Wm, Allen, for the appellant.
Jas. R. Cox, for the respondent.
[MAJORITY — By the Court, T. R. Strong, J.]
By the Court, T. R. Strong, J.
If the justice erred, in making the second venire returnable more than" forty-eight hours after discharging the first jury, it did not affect his jurisdiction ; the case was one of mere error or irregularity in the exercise of jurisdiction. But his judgment was subject to reversal for the error, as much so as if he had acted without jurisdiction. (Hard v. Shipman, 6 Barb. 621.)
The provision of the statute, prescribing the time within which a venire for a second jury upon a discharge by a justice of the first for their failure to agree, shall be made returnable, (2 R. S. 245, § 111,) was designed for the convenience of the parties, and compliance with it may be waived by their consenting that the process be returnable at a later period. (Embury V. Conner, 3 Comst. Rep. 511, and cases there cited.) It is claimed- on the part of the appellant, that such consent was given in this case, and that presents the principal question for decision.

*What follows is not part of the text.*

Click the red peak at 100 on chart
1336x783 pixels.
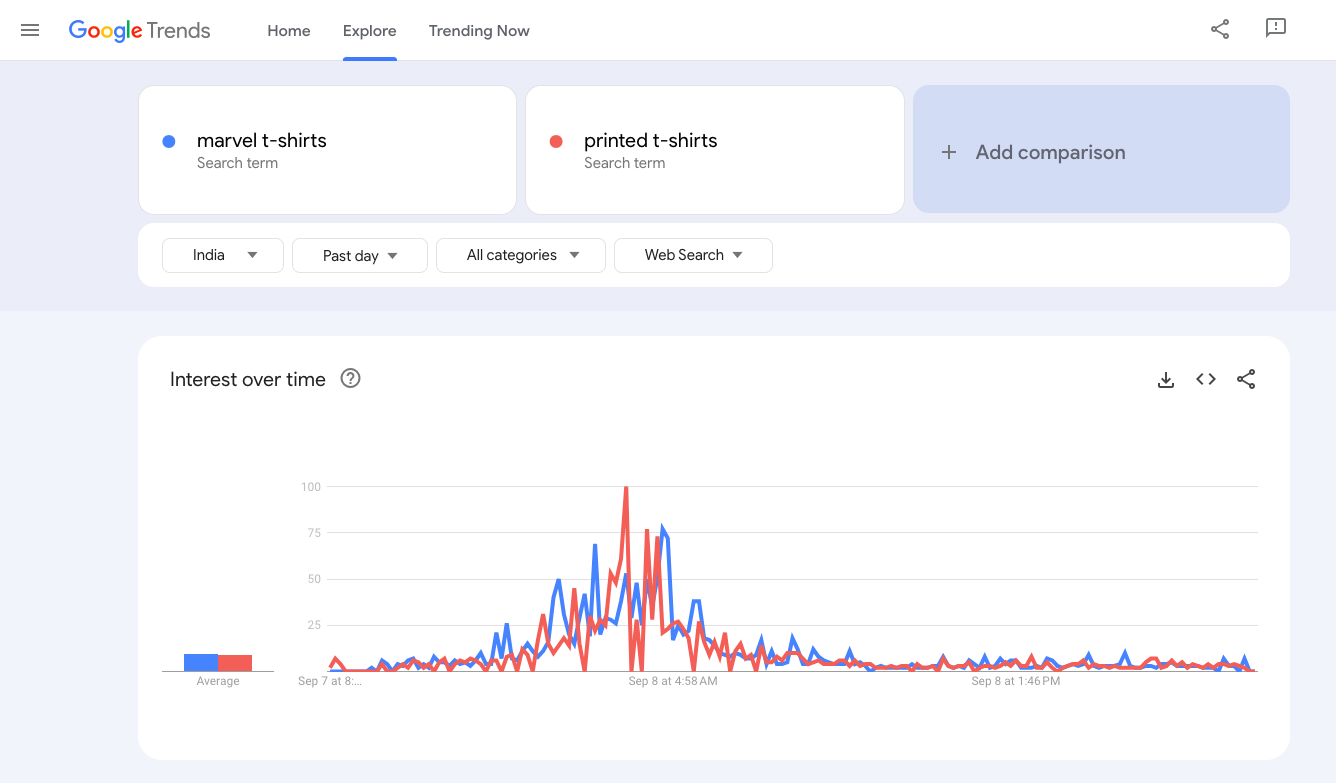tap(626, 489)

The return of the justice, after the statement of the discharge of the first jury, proceeds, “ I then proposed to the parties to postpone the cause,” to the time to which it was postponed, “ to which neither party made any objection.” The proposition was to the parties, from which it must be understood that it was heard by them. It is not stated what language was used in making the proposition, or whether or not any thing was said by the parties, or either of them, in answer to what was said by the justice. If the respondent had regarded it as important, he might doubtless, by proper proceedings in the county court, have procured an amendment of the return, in those particulars, but in the absence of more precis^ information, it must be inferred, upon the principle that every reasonable intendment will be made in support of a judgment, that the parties understood it, and that neither said any thing indicating dissent. The return next states, “ I then issued another venire,” returnable at the time and place proposed, and it is a reasonable inference that this was done in the presence of the parties. It thus appears that there was not only the proposition by the justice, but that it was acted upon at the time, with the full knowledge of the parties ; and the statement that no objection was made applies to the whole period. Was not this omission to object equivalent to an express consent to the postponement ? Were not the parties in a position that required them to express their dissent or be concluded ? Could the justice fail to understand the parties as consenting? The proper answers to these questions appear to me to be plain. I am satisfied that both parties intended to, and did in fact, at the time, consent to the postponement. (Whitney v. Crim, 1 Hill, 61. Kilmore v. Sudam, 7 John. 530. Bullard v. Spoor, 2 Cowen, 430. Ackerman v. Finch, 15 Wend. 652.)
It was proper for the justice to return the particulars of what took place before him in relation to the postponement. It is sufficient to sustain his judgment if it is apparent from the return that the consent of the parties was given ; and the court will draw the conclusion as to the general fact from the particular facts returned.
The principle of the case of Taylor v. Betsford, (13 John. 487,) is not applicable to this case. It is, that the consent of parties to a justice entering the room where the jury are deliberating, privately and apart from the parties, to answer questions at the request of the jury, will not be inferred from the knowledge of the parties that he was going into the room, and their not making objection; inasmuch as the practice is dangerous and improper, and ought to be guarded against. Here there is no dangerous or improper practice against which it is important to provide. The case referred to, as has been said by the court in subsequent cases, is an extreme one, and the principle ought not to be extended. (Whitney v. Crim, above cited. Moody v. Pomeroy, 4 Denio, 115.) In cases like the present, I am of opinion that a consent in express terms "is not necessary. The judgment of the county court must be reversed, and that of the justice affirmed.
[Cayuga General Term,
June 4, 1855.
Selden, Johnson and T. R. Strong, Justices.]